Although counselling sessions in the GeliS trial were conducted according to a predefined curriculum, differences in the quality of the delivered intervention are the most likely explanation for the lack of effect on GWG. Due to the specific characteristics of the study designed as a public health approach, it was not possible to extensively monitor whether the sessions were consistently performed by the counsellors as planned, with only a sample of sessions being supervised by a member of the study team. Indeed, the process evaluation of this sample showed inconsistencies in the delivery of counselling sessions. Not every lifestyle counsellor addressed all planned components of the intervention. In particular, individual feedback based on personal dietary and physical activity habits was not consistently given. To date, the prenatal care provided by gynaecologists and midwives does not include lifestyle advice, and mainly focuses on foetal growth parameters and maternal and foetal complications. Even though counsellors received specific training prior to the intervention sessions and reported feeling adequately trained, a 2-day seminar may not be enough to qualify gynaecologists, medical assistants and midwives as specialists with sufficient expertise for high-quality lifestyle coaching.

A further contributor to the missing effect could be the general issue of scale-up of intervention studies following a promising pilot phase [24, 48, 49]. Implementing successful interventions in health care systems remains a challenge [48, 49]. Finally, the lack of statistical differences in study outcomes between the intervention and control groups may be attributed to increased awareness of a healthy lifestyle and behaviour change during pregnancy among women in the control group following reading of the study material and questionnaires on dietary behaviour and physical activity.

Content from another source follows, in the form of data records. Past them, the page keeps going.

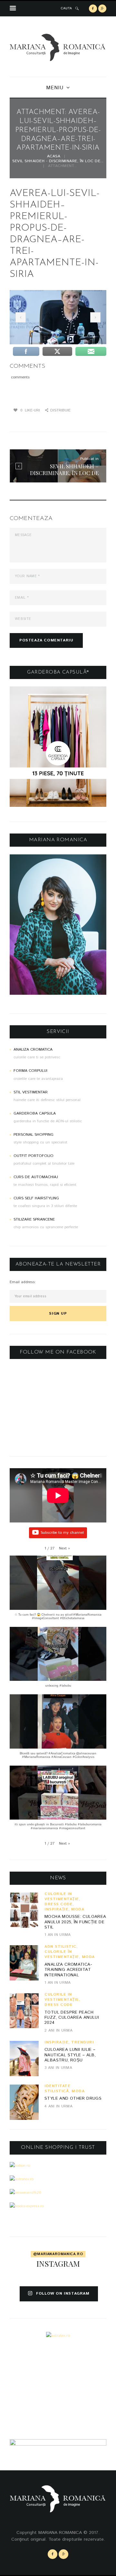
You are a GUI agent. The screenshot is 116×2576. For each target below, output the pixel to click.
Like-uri (30, 410)
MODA (77, 1909)
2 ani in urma (58, 2030)
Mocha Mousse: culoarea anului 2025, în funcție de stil (75, 1922)
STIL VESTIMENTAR (31, 1092)
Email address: (23, 1282)
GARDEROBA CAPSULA (35, 1113)
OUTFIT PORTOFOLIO (33, 1156)
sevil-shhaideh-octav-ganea (19, 317)
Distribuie (60, 410)
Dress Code (58, 1904)
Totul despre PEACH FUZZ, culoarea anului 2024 (71, 2017)
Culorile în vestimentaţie (61, 1896)
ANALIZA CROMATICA (33, 1049)
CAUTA (66, 8)
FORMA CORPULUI (30, 1071)
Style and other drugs (73, 2098)
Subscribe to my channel (62, 1532)
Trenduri (82, 2042)
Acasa (54, 156)
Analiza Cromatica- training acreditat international (68, 1970)
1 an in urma (57, 1934)
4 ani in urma (58, 2106)
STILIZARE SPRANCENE (34, 1219)
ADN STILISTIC (60, 1946)
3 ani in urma (58, 2067)
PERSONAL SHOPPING (33, 1134)
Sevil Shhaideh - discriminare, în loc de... (58, 161)
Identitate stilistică (57, 2088)
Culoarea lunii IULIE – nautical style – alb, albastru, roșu (70, 2055)
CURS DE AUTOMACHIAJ (36, 1177)
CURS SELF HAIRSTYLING (36, 1198)
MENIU (54, 88)
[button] (64, 1548)
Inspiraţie (56, 1909)
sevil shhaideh (94, 317)
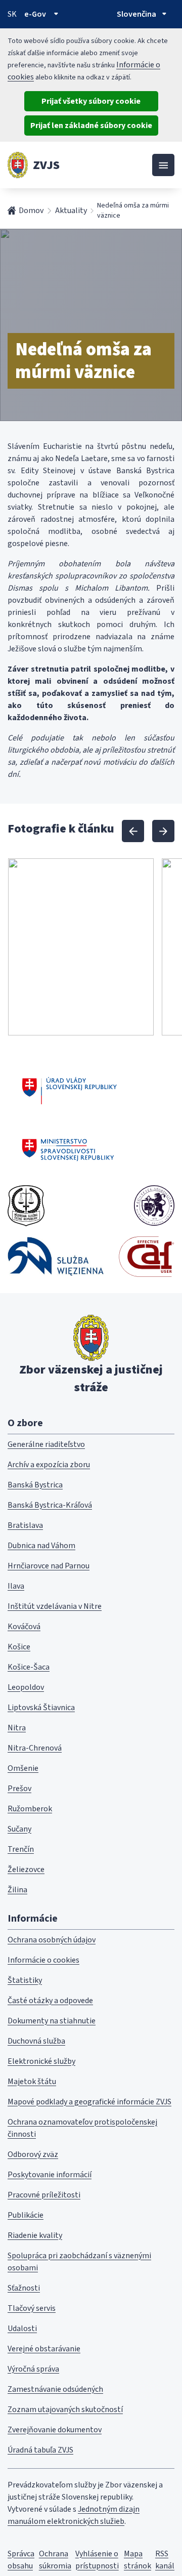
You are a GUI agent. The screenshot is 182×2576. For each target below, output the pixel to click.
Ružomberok (30, 1808)
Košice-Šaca (29, 1667)
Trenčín (21, 1849)
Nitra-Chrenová (35, 1748)
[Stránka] (18, 165)
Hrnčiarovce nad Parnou (48, 1565)
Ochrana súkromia (55, 2559)
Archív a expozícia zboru (49, 1464)
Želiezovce (26, 1869)
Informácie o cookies (43, 1960)
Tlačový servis (32, 2308)
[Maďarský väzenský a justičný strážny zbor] (154, 1205)
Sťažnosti (24, 2288)
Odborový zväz (33, 2154)
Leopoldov (26, 1687)
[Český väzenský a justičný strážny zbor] (26, 1205)
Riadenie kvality (35, 2235)
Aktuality (71, 210)
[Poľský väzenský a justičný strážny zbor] (56, 1256)
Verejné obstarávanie (44, 2348)
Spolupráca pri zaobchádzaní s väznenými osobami (79, 2261)
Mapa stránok (137, 2559)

Implementing a lifestyle programme into daily work and combining counselling sessions with routine care visits remains a challenge. Therefore, collaboration between medical practices and specially trained and experienced dieticians or lifestyle coaches could lead to an improvement in the quality of lifestyle counselling, and may reduce the proportion of women with excessive GWG and associated health consequences. Additionally, ensuring an appropriate environment, such as a separate room designated for counselling patients, rather than conducting sessions in a busy practice office, could contribute to increased quality of the lifestyle intervention. Finally, a more extensive intervention programme comprising more than four counselling sessions may be more successful in promoting significant lifestyle changes.

Conclusions

In the setting of routine prenatal care, lifestyle advice given by trained healthcare providers was not successful in limiting GWG. Nevertheless, the potential long-term effects of the intervention remain to be seen. Analysis of dietary behaviour and physical activity will provide further insights into the adherence of study participants to lifestyle advice and their relation to health outcomes, and may highlight certain components of the counselling content that may be emphasised in future trials. A follow-up observation until the fifth year of life will extensively evaluate further weight development as well as the long-term health of mothers and their infants.